Les flammes blanches s’inclinèrent comme pour donner leur assentiment.

  • Alors, montre-toi qu’on en finisse ! tempêta Katani exaspérée malgré la peur qui la tenaillait.
  • Il ne s’agit pas d’une fin… pas encore, gronda la voix telle un torrent de cailloux. Ce n’est que le commencement pour toi.
  • J’en ai assez des énigmes tout comme de tes flammes glaciales ! Cesse immédiatement, Montre-toi et parle-moi clairement !
  • Qui es-tu pour imaginer que je t’obéisse? la défia la Voix.

Katani trembla. Elle baissa la tête, plus blessée que si les flammes l’avaient attaquée. Une grande main burinée vint attraper la sienne. Un regard ambré se planta dans le sien.

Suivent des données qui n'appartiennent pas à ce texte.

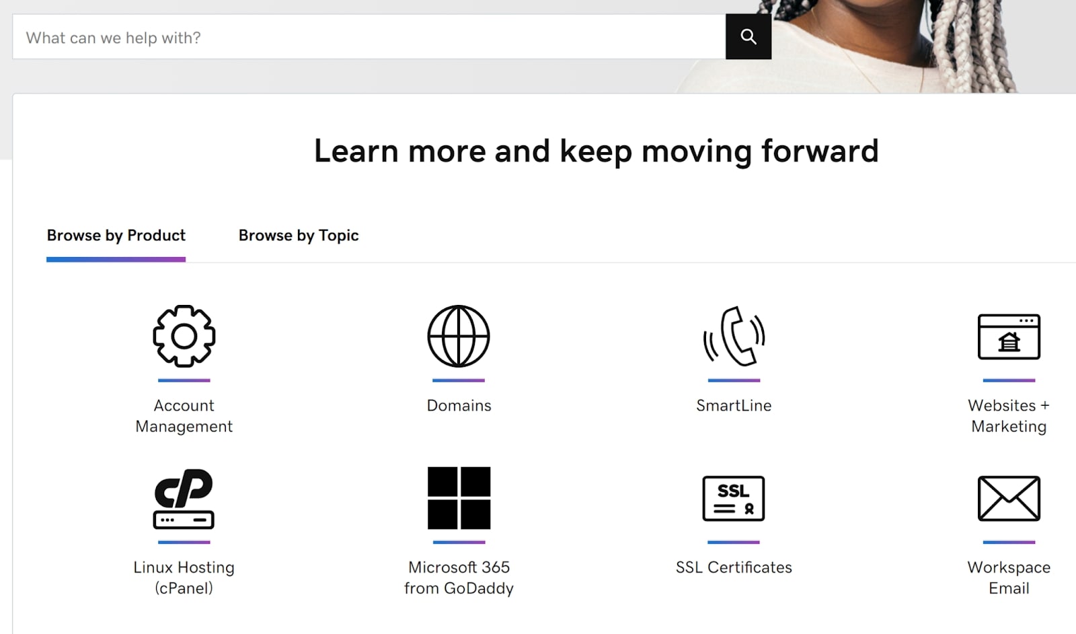Open the Linux Hosting (cPanel) text link
Image resolution: width=1076 pixels, height=634 pixels.
tap(184, 577)
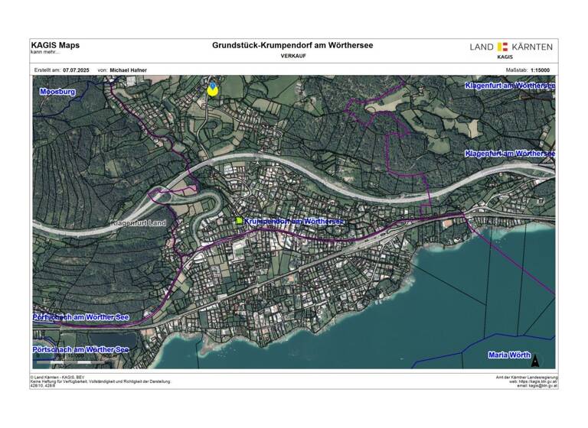Viewport: 588px width, 428px height.
Task: Click the north arrow compass icon
Action: click(x=535, y=361)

  • Pour moi, tu es celle qui a réussi à surmonter la mort de ses parents sans se perdre. Tu es une jeune fille qui se bat chaque jour pour définir ce que c’est d’être la seconde de la lignée des Reines-Sorcières sans se noyer. Tu es aussi celle qui a plongé dans la Source Sauvage , y a nagé et est parvenue à en sortir vivante et saine d’esprit.
  • Sans toi, je ne serais rien de tout cela.
  • Notre rencontre a été orchestrée par d’autres que toi et moi. Ce que nous en avons fait, le lien que nous avons construit, nous appartient. Il m’a changé parce que je le voulais bien. Tout comme toi.

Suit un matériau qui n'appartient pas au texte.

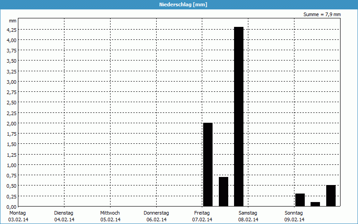Image resolution: width=358 pixels, height=224 pixels.
Task: Click the 2,00 mm bar on Freitag
Action: click(x=208, y=164)
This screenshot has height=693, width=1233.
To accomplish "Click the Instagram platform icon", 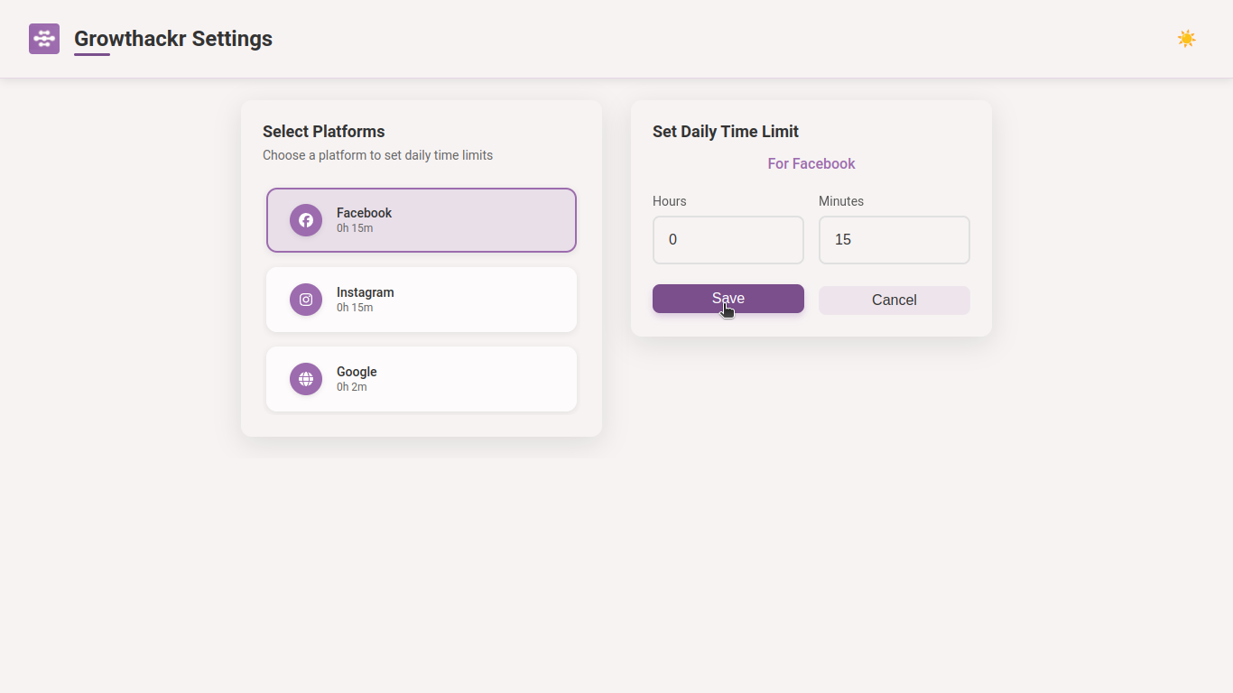I will click(306, 300).
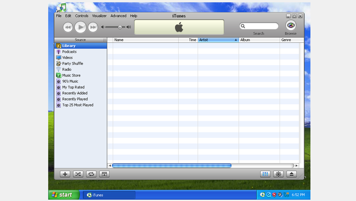This screenshot has width=356, height=201.
Task: Click the Fast Forward next track button
Action: click(x=93, y=27)
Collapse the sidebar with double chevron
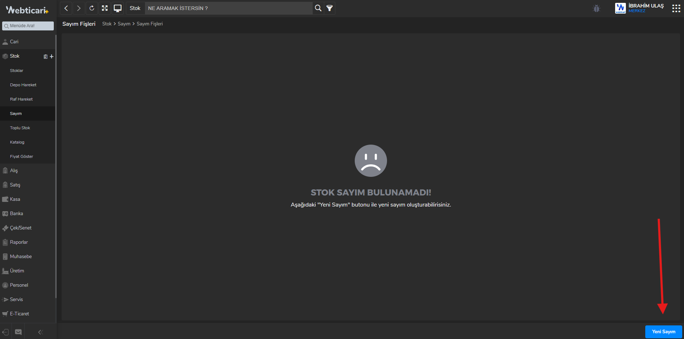 coord(41,332)
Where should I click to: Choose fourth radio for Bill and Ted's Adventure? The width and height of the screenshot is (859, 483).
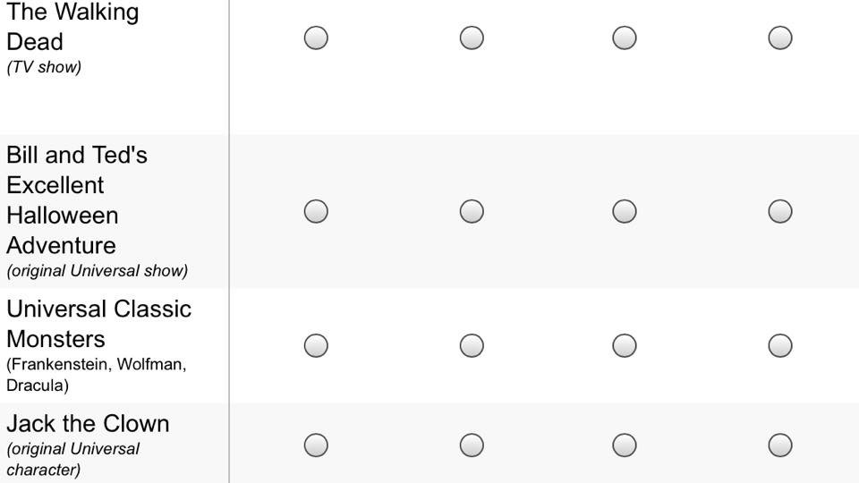[x=780, y=211]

Katani détourna son regard. Elle savait ce qu’elle devait répondre, lui aussi. Elle ne parvenait pas à s’y résoudre. En était-elle seulement digne ? Et puis, elle pensait à sa sœur. Elle aurait l’impression de la trahir en pronoçant ces mots.

Elle regarda à nouveau l’ardent. Rafa l’observait, l’air soucieuxmais aussi fatigué. 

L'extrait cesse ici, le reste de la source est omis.